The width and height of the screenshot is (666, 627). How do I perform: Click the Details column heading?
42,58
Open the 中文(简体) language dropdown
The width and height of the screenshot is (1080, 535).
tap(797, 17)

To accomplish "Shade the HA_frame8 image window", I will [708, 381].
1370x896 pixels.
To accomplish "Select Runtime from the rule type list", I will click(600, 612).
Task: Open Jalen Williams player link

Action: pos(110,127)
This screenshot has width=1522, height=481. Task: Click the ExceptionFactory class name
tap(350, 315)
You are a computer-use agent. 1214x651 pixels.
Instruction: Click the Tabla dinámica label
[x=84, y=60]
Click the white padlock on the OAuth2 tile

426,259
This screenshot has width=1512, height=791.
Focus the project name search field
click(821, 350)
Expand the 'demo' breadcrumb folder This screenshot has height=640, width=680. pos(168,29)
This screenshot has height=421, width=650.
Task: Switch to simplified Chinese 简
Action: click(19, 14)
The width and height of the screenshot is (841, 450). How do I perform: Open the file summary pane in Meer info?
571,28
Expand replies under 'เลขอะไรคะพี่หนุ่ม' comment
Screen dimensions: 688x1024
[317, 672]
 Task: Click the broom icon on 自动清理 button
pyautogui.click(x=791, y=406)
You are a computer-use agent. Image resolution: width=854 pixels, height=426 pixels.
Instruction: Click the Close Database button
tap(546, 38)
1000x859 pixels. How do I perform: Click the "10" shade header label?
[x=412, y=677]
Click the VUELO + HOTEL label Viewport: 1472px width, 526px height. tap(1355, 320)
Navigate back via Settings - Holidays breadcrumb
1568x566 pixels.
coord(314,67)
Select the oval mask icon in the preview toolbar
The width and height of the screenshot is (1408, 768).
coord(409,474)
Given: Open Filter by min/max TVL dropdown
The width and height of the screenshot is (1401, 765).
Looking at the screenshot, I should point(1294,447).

#####

» Exercise objective
Where the line containing "Instruction: Click the Close Database button" appears, begin a word-for-word copy and carry it through the last line of the listing, leaving out all other lines.

» Finished task
Instruction: Click the Close Database button
tap(546, 38)
1000x859 pixels. How do I perform: Click the "10" shade header label?
[x=412, y=677]
Click the VUELO + HOTEL label Viewport: 1472px width, 526px height. tap(1355, 320)
Navigate back via Settings - Holidays breadcrumb
1568x566 pixels.
coord(314,67)
Select the oval mask icon in the preview toolbar
The width and height of the screenshot is (1408, 768).
coord(409,474)
Given: Open Filter by min/max TVL dropdown
The width and height of the screenshot is (1401, 765).
Looking at the screenshot, I should point(1294,447).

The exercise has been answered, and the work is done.